Eight years after bringing down the curtain on the storied career of Bombay’s Inspector Ghote (Breaking and Entering, 2001, etc.), Keating raises it once more for a prequel.
Hours after learning on March 15, 1960, of his promotion from Assistant Inspector to the dizzying heights of the Detection of Crime Branch, Ganesh Ghote is snatched from the side of his loyal wife Protima, pregnant with their first child, whom he’d planned to take to a screening of the Laurence Olivier Hamlet. The Bombay police commissioner is troubled by a letter from his former friend Robert Dawkins, a retired civil engineer expressing bewilderment that his pregnant wife Iris should have committed suicide. Protima will not only miss Hamlet but will be deprived of her husband’s support while he’s off in Mahableshwar condoling with the irascible widower; asking questions of his closemouthed servants; and fencing with Inspector Pathan Barrani, whose nickname when he was Ghote’s schoolfellow was Bullybhoy.
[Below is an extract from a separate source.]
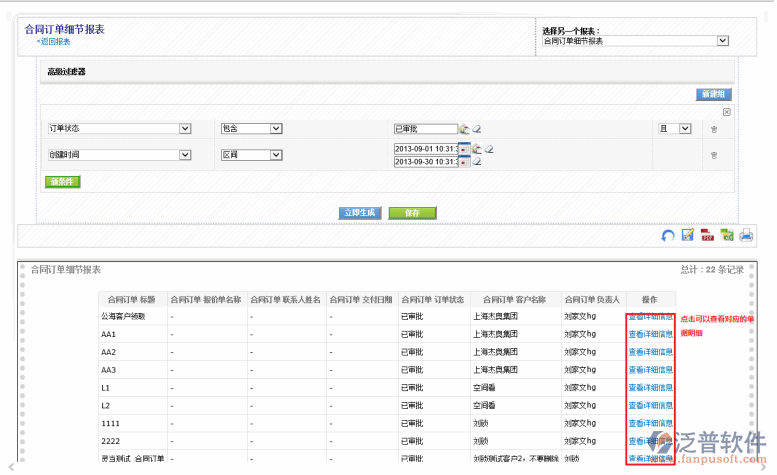Click the 新建组 button
This screenshot has height=475, width=777.
coord(713,94)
Most readers will be well ahead of Ghote in identifying the motive for Iris’s death. But few of them will match him for sensitivity, kindness, consideration and simple humanity as his attentiveness to echoes of Hamlet leads him to the mystery’s solution.
“Why, oh why, is it hard so often to decide what to do?” laments Ghote once he’s in possession of the facts. Despite Protima’s complaints, his indecision stems only from a delicacy that was evidently in full flower during his very first case.